Despite these promising findings, some limitations have to be considered. Although the combination of neuroimaging methods has some advantages, like complementary information gleaned from their respective strengths, it is important to bear in mind that it also merges the weaknesses of both procedures. For example, EEG has a very high temporal resolution, while the hemodynamic response is incredibly slow in relation to neuronal firing of cell assemblies. Therefore, it is not totally conclusive how EEG components and hemodynamic responses can be interpreted within the time-domain aside from localizing the low spatial resolution of the ERP components more accurately, a technique which is yet to be optimized. The mechanism of how a P300 or LPP amplitude is related to a hemodynamic response that might occur seconds later cannot be concluded from multimethod studies in humans per se. It may be the case that future invasive animal studies might be able to answer these questions. Furthermore, fNIRS measurement is restricted to the upper parts of the cortex, as the penetration depth of the near-infrared light is limited to approximately 3 cm. In the current study, we used the fNIRS method for reasons of ecological validity and cost effectiveness. In future studies, the results of this analysis might be extended to fMRI–EEG measurements or even fMRI–EEG–fNIRS measurements. However, these study designs might have their own merits and limitations. Lastly, in future investigations it might be beneficial to include further conditions in which, e.g. dangerous but not phobia-related animals (e.g. tigers vs. spiders) are presented.

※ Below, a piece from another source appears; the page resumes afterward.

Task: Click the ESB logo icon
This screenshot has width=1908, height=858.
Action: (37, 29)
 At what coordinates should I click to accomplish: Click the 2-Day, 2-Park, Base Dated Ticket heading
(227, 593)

This is the first study that combined fNIRS and EEG measurements in the study of specific phobia. Further, this is the first study that uses dynamic instead of static stimulus material. In line with existing research, we observed increased LPP amplitudes and hemodynamic responses in spider phobic patients in response to phobia-related information. Subjective ratings, fNIRS and EEG data were positively associated on a within- and between-subject level, indicating a valid measurement in all three assessments.